_About this task:_ This task calls for copying every line in the data below that contains the word "label".

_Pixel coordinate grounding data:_

####

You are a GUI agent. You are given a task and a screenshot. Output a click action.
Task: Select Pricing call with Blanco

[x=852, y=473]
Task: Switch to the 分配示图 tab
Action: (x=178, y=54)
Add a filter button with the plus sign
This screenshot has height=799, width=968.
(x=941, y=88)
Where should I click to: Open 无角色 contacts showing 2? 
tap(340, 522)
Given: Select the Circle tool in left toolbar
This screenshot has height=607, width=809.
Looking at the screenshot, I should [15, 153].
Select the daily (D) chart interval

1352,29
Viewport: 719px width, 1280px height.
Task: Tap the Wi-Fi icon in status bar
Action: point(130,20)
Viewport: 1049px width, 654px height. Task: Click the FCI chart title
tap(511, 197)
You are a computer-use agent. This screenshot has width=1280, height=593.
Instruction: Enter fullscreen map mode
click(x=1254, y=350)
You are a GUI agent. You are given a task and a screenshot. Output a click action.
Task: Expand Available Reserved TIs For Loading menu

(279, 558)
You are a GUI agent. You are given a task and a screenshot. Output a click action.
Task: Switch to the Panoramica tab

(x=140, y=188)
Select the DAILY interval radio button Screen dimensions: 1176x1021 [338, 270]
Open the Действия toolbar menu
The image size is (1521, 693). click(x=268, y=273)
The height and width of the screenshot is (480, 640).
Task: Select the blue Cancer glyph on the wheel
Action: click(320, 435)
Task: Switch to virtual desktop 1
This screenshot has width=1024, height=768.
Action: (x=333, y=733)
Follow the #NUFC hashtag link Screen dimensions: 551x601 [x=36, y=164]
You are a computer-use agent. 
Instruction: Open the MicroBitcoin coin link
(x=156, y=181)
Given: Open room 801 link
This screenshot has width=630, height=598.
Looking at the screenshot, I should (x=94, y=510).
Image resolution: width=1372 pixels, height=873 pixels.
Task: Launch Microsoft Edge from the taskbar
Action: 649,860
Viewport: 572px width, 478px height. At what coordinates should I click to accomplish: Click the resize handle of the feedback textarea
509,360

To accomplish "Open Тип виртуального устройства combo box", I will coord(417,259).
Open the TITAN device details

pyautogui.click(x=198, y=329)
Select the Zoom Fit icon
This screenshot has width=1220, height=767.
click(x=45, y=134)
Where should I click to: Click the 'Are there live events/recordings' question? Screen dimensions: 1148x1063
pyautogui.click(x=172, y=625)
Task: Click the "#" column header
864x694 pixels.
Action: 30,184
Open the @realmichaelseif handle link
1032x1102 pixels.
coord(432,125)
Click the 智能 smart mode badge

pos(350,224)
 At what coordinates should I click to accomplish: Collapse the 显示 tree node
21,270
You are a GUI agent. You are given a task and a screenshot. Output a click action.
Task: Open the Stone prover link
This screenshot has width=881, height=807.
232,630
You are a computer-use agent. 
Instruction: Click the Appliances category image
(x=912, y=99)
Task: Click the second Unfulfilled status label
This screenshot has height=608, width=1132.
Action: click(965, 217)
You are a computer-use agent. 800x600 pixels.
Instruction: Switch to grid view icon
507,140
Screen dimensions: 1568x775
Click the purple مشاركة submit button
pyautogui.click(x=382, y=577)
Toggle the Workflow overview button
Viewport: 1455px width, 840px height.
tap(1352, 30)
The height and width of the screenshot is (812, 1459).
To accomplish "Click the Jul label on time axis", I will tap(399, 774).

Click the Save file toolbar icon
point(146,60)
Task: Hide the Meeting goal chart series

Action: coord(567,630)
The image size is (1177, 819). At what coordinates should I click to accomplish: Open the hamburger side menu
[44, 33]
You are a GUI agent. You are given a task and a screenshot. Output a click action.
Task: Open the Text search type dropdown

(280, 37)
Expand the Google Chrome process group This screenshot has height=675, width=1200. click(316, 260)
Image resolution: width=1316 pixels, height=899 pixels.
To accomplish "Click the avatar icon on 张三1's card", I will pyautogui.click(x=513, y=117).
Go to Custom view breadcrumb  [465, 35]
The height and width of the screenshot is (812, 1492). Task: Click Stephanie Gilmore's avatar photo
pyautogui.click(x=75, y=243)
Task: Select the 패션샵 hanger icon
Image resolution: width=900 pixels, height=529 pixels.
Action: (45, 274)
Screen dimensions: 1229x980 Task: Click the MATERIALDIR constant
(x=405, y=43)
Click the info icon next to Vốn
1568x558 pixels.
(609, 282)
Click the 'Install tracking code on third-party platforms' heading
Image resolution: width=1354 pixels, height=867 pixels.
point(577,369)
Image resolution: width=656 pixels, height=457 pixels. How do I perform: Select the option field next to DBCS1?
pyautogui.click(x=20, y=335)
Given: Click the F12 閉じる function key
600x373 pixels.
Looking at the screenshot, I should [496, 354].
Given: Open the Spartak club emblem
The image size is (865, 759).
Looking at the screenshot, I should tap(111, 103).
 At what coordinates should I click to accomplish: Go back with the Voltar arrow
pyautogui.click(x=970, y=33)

####

_Exercise result:_
Task: Click the second Unfulfilled status label
To accomplish "Click the Jul label on time axis", I will tap(399, 774).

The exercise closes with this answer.